_Consigne écrite A_.
Pouvez-vous reproduire fidèlement le passage de l'extrait fourni qui commence par « Mais les protestations » et se poursuit jusqu'à « salaires du Brésil. » ?

_Extrait fourni_.
---------------
Mais les protestations visent aussi une espèce de sclérose de la classe politique, un déficit de démocratie politique. Il y a un vrai ras-le-bol par rapport aux politiciens. C’est là où l’on rejoint l’autre problème : la corruption. De nombreux hommes politiques, surtout ceux du Nordeste et du Nord « se servent d’abord ». Même le Parti des travailleurs (le PT, parti de la présidente Dilma Rousseff) qui se veut le parti le plus éthique a été ébranlé en 2005 sur un système d’achat de votes [le scandale du Mensalao]. Le mouvement actuel n’est pas tant contre Dilma Rousseff et le PT que contre les classes politiques en général, particulièrement le Congrès [le Parlement brésilien]. C’est pour ça d’ailleurs qu’il y a eu des manifs à Brasilia, alors que là-bas ce sont tous ceux qui travaillent dans les ministères, avec les plus hauts salaires du Brésil.
Quel est le rôle de la Coupe du Monde et des Jeux Olympiques dans la protestation ?
---------------
_Données sources_.

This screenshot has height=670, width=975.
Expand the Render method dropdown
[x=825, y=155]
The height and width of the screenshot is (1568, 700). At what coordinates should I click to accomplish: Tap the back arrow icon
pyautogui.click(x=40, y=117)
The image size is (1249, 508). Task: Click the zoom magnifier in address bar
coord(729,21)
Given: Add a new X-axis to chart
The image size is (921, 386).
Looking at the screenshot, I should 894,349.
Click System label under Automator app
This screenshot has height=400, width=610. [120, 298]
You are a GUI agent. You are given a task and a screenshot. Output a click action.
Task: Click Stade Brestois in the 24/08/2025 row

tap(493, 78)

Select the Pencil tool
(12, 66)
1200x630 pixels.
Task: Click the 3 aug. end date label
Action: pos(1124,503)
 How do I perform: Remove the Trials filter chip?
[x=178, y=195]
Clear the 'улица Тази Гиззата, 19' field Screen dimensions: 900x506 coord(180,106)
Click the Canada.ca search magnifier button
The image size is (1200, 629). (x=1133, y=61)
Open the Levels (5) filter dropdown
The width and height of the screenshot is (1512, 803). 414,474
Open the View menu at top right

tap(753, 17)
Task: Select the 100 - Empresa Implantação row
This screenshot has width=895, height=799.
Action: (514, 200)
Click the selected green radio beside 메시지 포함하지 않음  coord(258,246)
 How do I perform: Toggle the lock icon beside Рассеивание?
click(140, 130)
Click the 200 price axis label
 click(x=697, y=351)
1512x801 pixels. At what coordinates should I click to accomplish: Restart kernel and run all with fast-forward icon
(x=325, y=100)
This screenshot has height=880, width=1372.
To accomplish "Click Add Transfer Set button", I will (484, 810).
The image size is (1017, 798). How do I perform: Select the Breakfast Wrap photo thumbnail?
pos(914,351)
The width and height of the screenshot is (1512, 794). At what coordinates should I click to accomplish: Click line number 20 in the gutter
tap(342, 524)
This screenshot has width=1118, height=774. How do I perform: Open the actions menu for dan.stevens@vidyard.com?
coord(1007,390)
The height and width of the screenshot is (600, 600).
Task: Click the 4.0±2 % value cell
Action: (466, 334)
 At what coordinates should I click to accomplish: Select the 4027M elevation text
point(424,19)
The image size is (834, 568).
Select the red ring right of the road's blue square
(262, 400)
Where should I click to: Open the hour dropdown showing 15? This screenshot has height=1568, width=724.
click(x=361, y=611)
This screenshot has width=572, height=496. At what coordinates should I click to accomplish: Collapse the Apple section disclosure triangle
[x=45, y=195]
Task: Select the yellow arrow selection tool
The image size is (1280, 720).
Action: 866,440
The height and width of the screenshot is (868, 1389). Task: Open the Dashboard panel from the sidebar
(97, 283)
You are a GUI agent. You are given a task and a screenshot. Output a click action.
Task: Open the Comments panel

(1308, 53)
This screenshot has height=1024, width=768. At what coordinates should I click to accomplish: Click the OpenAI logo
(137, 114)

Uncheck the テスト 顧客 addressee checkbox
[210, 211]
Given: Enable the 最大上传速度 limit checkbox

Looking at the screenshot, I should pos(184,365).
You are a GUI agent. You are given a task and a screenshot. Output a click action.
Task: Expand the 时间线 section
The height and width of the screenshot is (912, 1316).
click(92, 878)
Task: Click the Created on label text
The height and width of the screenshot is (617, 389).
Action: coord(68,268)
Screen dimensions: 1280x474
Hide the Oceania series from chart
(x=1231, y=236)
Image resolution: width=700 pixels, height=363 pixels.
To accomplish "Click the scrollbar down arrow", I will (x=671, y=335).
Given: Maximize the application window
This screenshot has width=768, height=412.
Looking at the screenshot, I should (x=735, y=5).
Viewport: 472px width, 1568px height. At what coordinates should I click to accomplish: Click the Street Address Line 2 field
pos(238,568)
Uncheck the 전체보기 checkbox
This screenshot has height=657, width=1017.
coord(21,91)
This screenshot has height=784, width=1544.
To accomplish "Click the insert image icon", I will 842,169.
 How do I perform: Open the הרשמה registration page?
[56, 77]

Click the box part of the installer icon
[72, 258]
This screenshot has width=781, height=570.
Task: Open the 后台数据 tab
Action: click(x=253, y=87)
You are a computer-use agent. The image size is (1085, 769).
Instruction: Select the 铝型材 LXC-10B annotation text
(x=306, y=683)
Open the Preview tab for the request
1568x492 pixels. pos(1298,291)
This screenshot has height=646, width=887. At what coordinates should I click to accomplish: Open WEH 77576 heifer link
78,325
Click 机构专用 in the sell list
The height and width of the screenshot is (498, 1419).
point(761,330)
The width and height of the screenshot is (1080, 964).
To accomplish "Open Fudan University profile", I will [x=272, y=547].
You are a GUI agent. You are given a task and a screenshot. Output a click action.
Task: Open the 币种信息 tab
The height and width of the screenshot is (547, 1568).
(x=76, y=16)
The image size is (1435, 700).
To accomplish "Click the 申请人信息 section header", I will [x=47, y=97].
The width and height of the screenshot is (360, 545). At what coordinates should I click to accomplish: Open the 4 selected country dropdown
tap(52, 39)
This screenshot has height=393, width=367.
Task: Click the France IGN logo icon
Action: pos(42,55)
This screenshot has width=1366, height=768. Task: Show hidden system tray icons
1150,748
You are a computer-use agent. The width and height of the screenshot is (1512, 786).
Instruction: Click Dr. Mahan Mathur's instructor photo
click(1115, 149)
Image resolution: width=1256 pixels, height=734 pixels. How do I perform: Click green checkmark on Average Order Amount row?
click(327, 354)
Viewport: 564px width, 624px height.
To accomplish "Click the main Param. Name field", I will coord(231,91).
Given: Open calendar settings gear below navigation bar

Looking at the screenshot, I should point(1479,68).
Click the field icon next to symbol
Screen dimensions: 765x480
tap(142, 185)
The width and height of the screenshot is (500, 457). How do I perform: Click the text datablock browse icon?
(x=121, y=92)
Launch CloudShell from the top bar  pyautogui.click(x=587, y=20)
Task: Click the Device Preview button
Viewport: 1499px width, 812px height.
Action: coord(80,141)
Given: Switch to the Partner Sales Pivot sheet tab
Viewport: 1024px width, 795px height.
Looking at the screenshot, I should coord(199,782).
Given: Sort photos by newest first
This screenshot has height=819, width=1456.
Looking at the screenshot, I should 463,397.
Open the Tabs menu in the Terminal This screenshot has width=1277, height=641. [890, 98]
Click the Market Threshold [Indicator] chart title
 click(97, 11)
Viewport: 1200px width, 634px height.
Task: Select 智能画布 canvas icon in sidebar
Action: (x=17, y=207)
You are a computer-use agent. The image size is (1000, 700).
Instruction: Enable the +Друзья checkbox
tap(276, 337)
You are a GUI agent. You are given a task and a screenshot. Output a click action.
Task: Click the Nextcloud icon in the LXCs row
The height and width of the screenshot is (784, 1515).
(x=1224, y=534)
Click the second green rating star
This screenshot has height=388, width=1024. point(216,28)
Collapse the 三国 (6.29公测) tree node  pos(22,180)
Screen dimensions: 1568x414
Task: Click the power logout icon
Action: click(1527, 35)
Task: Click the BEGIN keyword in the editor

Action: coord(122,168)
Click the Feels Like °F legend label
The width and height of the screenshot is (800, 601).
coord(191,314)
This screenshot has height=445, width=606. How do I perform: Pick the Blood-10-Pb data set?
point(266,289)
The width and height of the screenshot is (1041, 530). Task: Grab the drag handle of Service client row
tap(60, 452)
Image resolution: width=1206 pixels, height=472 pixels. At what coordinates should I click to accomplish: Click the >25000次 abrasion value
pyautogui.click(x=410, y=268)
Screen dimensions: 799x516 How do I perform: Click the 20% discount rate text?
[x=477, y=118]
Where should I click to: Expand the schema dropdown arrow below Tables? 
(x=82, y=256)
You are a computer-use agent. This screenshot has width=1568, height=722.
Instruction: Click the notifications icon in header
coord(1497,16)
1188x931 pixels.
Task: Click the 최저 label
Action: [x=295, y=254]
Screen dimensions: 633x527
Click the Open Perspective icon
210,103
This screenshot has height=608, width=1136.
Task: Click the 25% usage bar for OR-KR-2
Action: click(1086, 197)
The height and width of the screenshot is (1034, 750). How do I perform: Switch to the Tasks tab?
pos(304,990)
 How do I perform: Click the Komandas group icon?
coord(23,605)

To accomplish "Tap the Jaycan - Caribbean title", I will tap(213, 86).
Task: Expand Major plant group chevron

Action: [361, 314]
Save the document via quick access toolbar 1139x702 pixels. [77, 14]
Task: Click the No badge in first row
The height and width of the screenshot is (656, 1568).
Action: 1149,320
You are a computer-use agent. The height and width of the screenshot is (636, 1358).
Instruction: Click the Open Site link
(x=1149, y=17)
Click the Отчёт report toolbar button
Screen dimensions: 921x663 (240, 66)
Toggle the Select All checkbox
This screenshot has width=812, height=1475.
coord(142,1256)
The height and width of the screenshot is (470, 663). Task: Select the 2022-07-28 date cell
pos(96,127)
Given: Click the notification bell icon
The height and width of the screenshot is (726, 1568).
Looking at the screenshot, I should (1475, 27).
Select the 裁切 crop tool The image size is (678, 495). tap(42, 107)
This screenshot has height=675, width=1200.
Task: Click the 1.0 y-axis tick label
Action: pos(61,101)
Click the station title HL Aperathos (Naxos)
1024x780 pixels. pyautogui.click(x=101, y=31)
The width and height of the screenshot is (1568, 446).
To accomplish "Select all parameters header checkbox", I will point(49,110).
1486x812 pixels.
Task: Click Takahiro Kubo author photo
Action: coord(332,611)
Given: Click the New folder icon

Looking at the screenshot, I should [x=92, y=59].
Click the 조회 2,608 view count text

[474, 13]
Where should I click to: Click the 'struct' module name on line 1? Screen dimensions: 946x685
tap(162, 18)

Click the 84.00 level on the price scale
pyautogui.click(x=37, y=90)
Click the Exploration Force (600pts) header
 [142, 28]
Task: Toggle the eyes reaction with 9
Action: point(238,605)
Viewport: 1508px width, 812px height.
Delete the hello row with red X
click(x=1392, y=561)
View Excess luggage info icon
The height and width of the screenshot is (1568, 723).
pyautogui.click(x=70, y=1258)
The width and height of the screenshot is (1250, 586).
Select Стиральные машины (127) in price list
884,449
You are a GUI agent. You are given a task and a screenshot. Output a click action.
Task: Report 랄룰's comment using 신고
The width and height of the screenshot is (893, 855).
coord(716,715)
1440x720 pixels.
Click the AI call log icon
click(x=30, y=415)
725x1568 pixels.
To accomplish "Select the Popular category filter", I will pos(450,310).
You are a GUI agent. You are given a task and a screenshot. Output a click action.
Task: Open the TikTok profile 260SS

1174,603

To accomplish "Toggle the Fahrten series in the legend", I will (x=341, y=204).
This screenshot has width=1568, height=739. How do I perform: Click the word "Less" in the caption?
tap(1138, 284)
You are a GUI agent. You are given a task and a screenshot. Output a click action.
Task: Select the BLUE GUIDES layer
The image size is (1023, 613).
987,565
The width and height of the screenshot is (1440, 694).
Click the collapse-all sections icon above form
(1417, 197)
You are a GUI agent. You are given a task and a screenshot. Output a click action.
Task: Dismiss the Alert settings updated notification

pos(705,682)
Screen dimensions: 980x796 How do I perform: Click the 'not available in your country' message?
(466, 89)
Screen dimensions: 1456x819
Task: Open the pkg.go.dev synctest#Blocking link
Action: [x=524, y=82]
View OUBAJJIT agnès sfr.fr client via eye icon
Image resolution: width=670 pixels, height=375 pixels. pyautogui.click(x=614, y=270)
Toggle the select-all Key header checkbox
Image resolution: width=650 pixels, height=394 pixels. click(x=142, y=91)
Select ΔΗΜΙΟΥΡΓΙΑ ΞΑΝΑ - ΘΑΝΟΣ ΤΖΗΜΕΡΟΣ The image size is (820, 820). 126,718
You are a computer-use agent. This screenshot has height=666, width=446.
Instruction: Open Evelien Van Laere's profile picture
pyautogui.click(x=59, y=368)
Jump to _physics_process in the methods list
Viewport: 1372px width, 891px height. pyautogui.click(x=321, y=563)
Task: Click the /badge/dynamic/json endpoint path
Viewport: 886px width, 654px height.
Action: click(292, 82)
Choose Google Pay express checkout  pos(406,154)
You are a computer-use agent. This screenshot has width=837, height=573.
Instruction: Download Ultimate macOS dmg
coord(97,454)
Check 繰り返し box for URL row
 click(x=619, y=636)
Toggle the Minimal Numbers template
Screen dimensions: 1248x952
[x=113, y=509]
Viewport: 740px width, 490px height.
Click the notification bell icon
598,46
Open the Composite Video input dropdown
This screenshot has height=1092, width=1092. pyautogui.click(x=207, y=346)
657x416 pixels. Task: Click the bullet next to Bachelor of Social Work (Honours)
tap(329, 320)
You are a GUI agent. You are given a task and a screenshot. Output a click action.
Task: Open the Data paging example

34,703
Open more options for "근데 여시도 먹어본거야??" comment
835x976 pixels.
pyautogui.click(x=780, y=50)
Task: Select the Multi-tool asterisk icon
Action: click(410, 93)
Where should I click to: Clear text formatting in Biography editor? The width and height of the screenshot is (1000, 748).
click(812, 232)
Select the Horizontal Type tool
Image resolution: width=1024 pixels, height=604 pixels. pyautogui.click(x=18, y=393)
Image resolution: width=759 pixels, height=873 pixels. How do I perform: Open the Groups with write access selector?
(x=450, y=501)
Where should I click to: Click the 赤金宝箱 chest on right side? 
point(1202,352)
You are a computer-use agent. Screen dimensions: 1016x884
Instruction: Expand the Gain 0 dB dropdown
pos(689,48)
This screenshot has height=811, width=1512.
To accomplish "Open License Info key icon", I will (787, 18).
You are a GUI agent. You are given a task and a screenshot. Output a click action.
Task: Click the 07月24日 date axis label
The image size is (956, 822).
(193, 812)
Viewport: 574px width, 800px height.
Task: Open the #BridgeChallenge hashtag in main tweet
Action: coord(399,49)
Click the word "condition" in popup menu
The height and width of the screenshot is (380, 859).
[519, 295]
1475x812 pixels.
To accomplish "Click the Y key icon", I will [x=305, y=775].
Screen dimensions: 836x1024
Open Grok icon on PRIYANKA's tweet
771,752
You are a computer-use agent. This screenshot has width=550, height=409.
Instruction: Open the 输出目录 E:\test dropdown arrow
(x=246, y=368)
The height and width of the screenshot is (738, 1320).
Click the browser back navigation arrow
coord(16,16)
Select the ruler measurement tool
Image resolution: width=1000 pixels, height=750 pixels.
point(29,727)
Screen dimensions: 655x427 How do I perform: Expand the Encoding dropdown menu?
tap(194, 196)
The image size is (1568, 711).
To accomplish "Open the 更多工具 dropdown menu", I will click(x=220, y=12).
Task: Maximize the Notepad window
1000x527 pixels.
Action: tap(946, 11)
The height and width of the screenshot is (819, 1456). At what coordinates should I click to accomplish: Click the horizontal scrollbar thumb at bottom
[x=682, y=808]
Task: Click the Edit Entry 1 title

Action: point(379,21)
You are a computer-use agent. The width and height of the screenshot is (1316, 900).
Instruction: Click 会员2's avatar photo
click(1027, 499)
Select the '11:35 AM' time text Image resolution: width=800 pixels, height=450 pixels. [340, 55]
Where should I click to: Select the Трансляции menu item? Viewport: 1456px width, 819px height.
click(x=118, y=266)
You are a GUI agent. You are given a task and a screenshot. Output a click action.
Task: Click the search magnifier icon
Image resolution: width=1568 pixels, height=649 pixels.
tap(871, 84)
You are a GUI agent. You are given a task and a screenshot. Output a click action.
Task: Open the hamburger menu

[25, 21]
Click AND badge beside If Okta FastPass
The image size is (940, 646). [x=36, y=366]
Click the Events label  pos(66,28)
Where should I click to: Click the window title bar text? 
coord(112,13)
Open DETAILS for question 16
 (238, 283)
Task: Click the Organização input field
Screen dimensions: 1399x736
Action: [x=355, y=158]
---------------
_Consigne écrite B_.
Pouvez-vous mettre en forme, dans un tableau Markdown aux colonnes n et Ligne, uniquement les lignes des enregistrements qui vont de la ligne contenant « You are a computer-use agent. Screen » jusqu'à la ligne contenant « will (787, 18). », ces deux lignes comprises et sans les lignes vides ?

_Réponse écrite A_.
Mais les protestations visent aussi une espèce de sclérose de la classe politique, un déficit de démocratie politique. Il y a un vrai ras-le-bol par rapport aux politiciens. C’est là où l’on rejoint l’autre problème : la corruption. De nombreux hommes politiques, surtout ceux du Nordeste et du Nord « se servent d’abord ». Même le Parti des travailleurs (le PT, parti de la présidente Dilma Rousseff) qui se veut le parti le plus éthique a été ébranlé en 2005 sur un système d’achat de votes [le scandale du Mensalao]. Le mouvement actuel n’est pas tant contre Dilma Rousseff et le PT que contre les classes politiques en général, particulièrement le Congrès [le Parlement brésilien]. C’est pour ça d’ailleurs qu’il y a eu des manifs à Brasilia, alors que là-bas ce sont tous ceux qui travaillent dans les ministères, avec les plus hauts salaires du Brésil.

_Réponse écrite B_.
| n | Ligne |
|---|---|
| 1 | You are a computer-use agent. Screen dimensions: 1016x884 |
| 2 | Instruction: Expand the Gain 0 dB dropdown |
| 3 | pos(689,48) |
| 4 | This screenshot has height=811, width=1512. |
| 5 | To accomplish "Open License Info key icon", I will (787, 18). |